EXCERPT TO READ —
Regarding non-optimizing agents,


TL;DR: These videos from Robert Miles changed my mind about this, personally

(I think we talked about that but I'm not sure?)


A bit longer:


Robert (+ @edoarad ) convinced my that an agent that isn't optimizing anything isn't a coherent concept. Specifically, an agent that has a few things true about it, like "it won't trade things in a circle so that it will end up losing something and gaining nothing" will have a goal that can be described with a utility function.

If you agree with this, then I think it's less relevant to say that the agent "isn't maximizing anything" and more coherent to talk about "what is the utility function being maximized"



If I am a paperclip maximizer, but every 100 seconds I pause for 1 second (and so, I am not "maximizing" paperclips), would this count as a non-optimizer, for you?


Also maybe obvious:

"5.  We can't just build a very weak system": Even if you succeed building a non-optimizer, it still needs to be pretty freaking powerful. So using a technique that just makes the AI very weak wouldn't solve the problem as I see it. (though I'm not sure if that's at all what you're aiming at, as I don't know the algorithms you talked about)



And I encourage you to apply for funding if you haven't yet. For example here. Or if you can't get funding, I'd encourage you to try talking to a grantmaker who might have higher quality feedback than me. I'm mostly saying things based on 2 youtube videos and a conversation

Specifically, an agent that has a few things true about it, like "it won't trade things in a circle so that it will end up losing something and gaining nothing" will have a goal that can be described with a utility function.

WORK TO COMPLETE —
Reproduce the comment on non-optimizing agents in full, word for word. The rows that come next are separate material and are not part of the comment on non-optimizing agents.

Dataset items
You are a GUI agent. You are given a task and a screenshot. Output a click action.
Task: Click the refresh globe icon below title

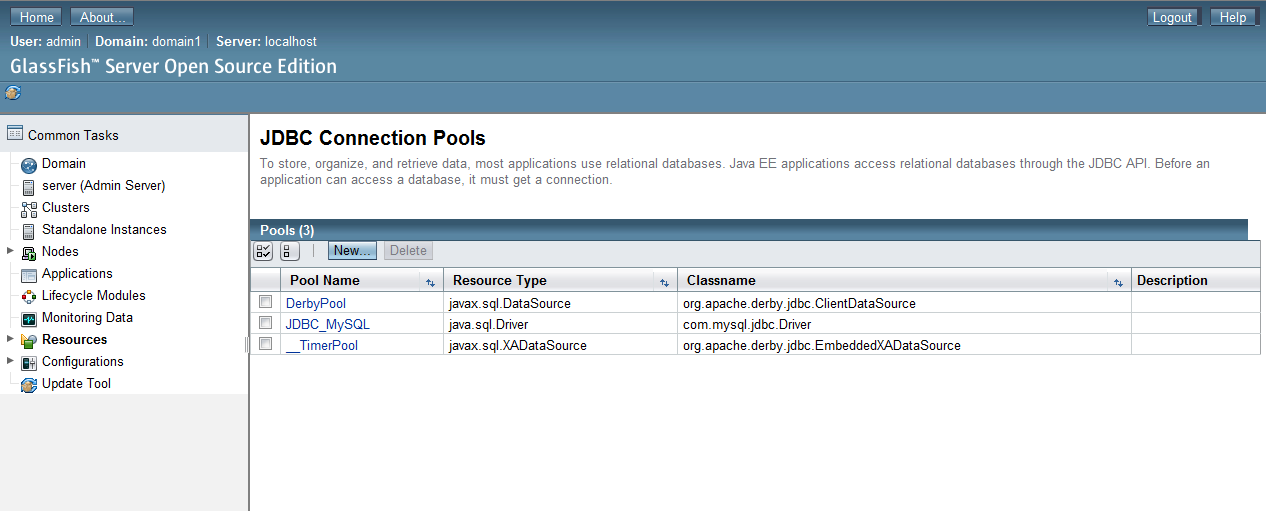coord(13,93)
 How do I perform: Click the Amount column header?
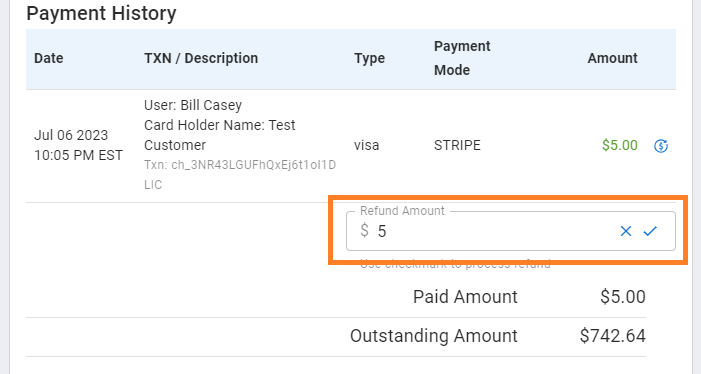[612, 58]
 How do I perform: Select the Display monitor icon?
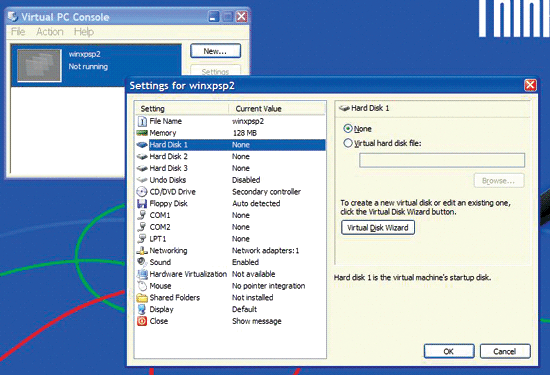tap(142, 309)

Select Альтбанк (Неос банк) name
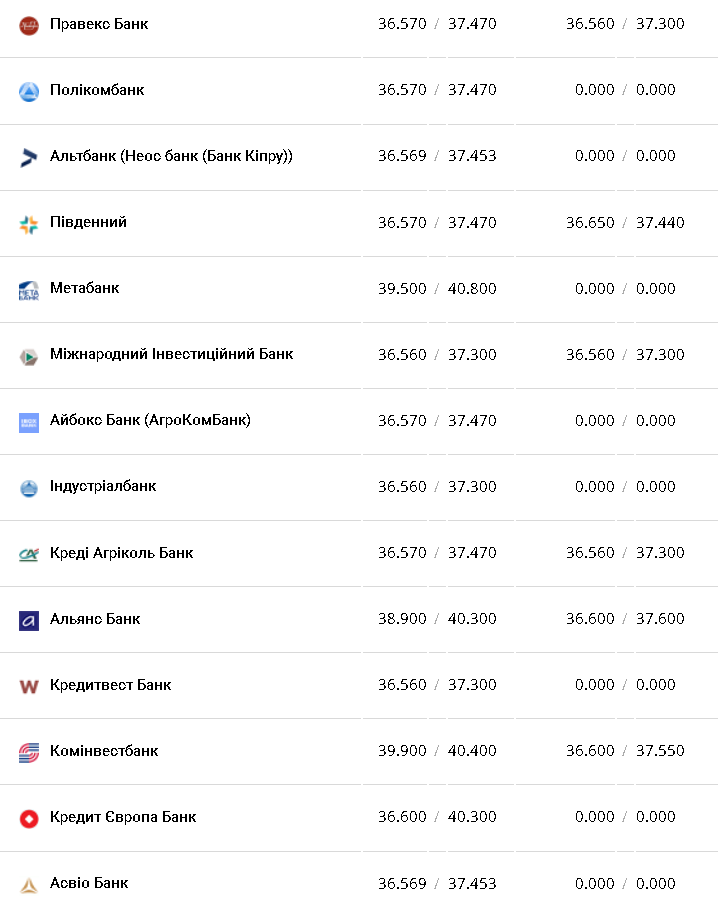tap(171, 156)
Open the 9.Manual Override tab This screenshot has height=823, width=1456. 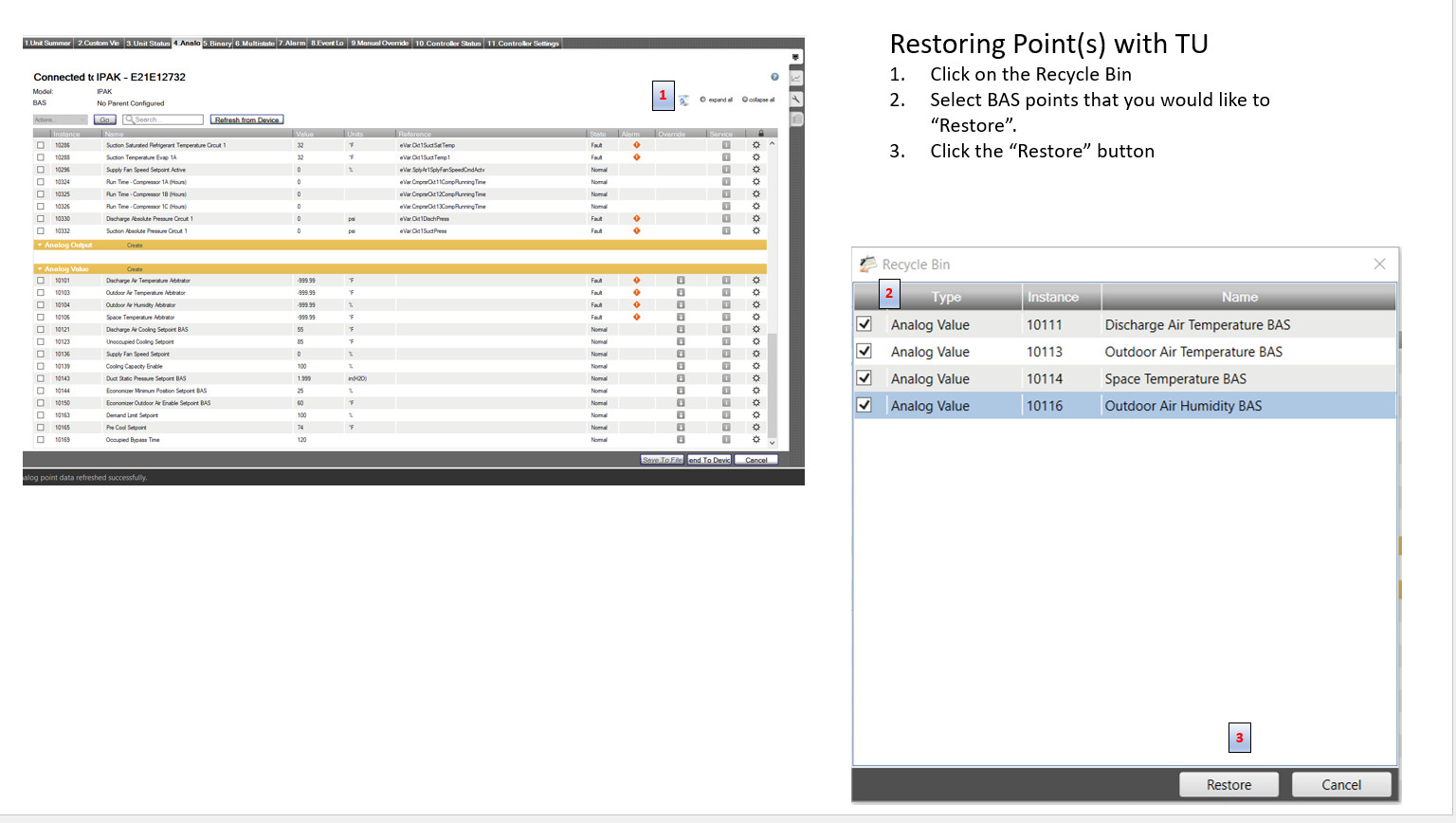(378, 43)
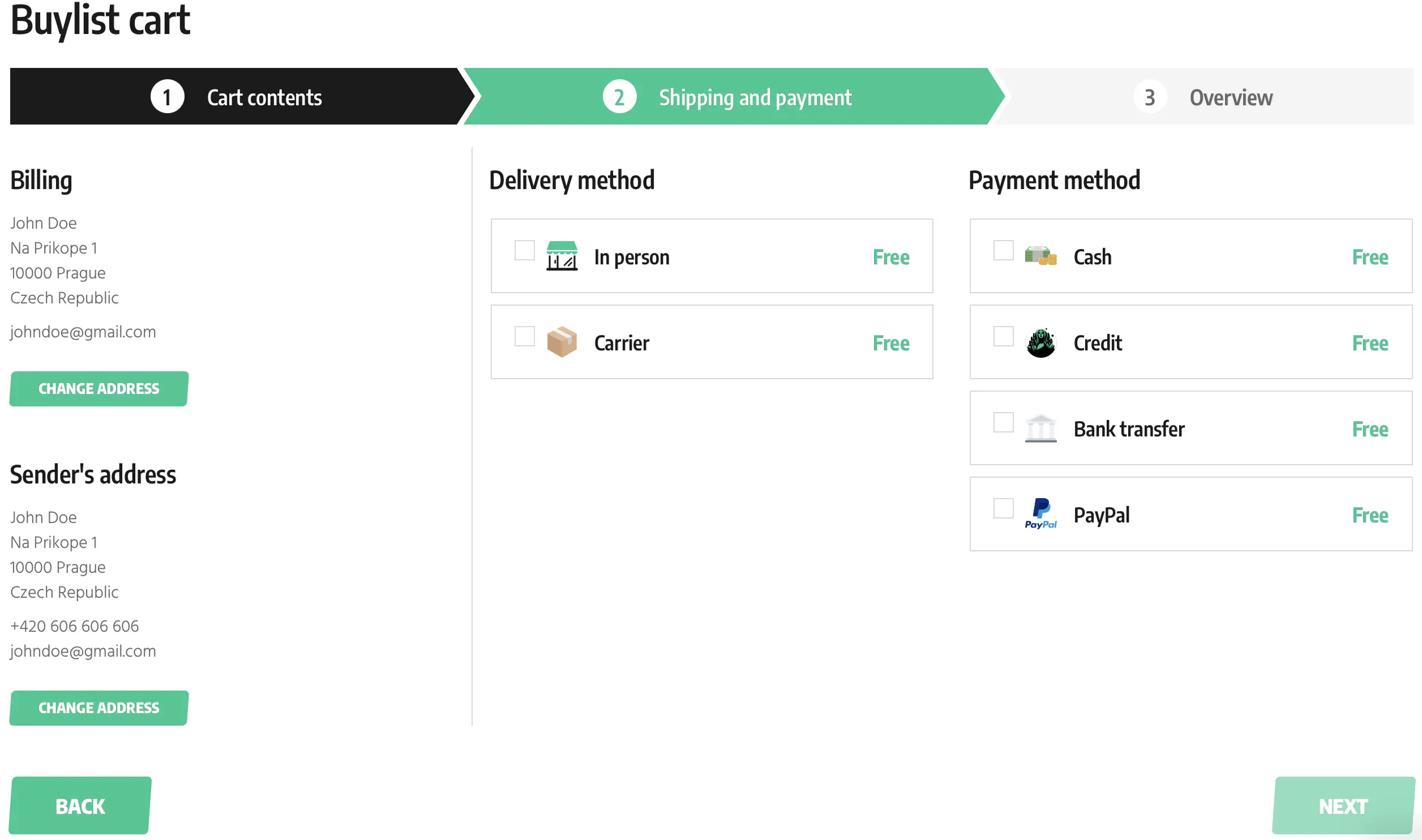Select the Credit payment icon
The height and width of the screenshot is (840, 1422).
tap(1040, 342)
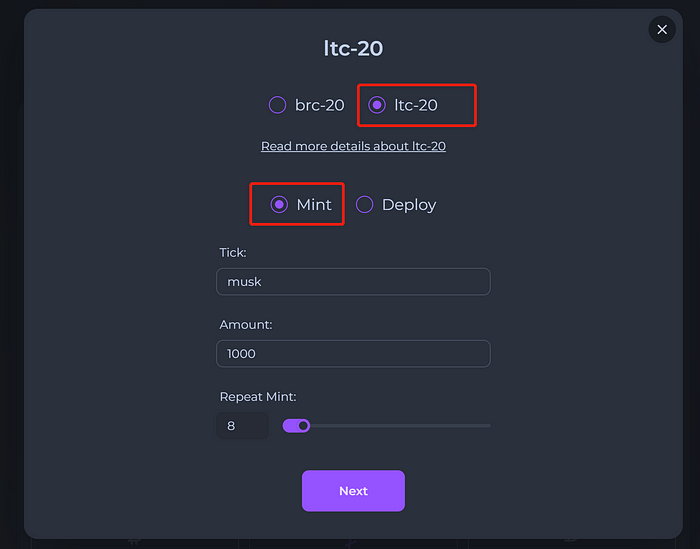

EXERCISE RESPONSE —
Regarding non-optimizing agents,


TL;DR: These videos from Robert Miles changed my mind about this, personally

(I think we talked about that but I'm not sure?)


A bit longer:


Robert (+ @edoarad ) convinced my that an agent that isn't optimizing anything isn't a coherent concept. Specifically, an agent that has a few things true about it, like "it won't trade things in a circle so that it will end up losing something and gaining nothing" will have a goal that can be described with a utility function.

If you agree with this, then I think it's less relevant to say that the agent "isn't maximizing anything" and more coherent to talk about "what is the utility function being maximized"



If I am a paperclip maximizer, but every 100 seconds I pause for 1 second (and so, I am not "maximizing" paperclips), would this count as a non-optimizer, for you?


Also maybe obvious:

"5.  We can't just build a very weak system": Even if you succeed building a non-optimizer, it still needs to be pretty freaking powerful. So using a technique that just makes the AI very weak wouldn't solve the problem as I see it. (though I'm not sure if that's at all what you're aiming at, as I don't know the algorithms you talked about)



And I encourage you to apply for funding if you haven't yet. For example here. Or if you can't get funding, I'd encourage you to try talking to a grantmaker who might have higher quality feedback than me. I'm mostly saying things based on 2 youtube videos and a conversation

Specifically, an agent that has a few things true about it, like "it won't trade things in a circle so that it will end up losing something and gaining nothing" will have a goal that can be described with a utility function.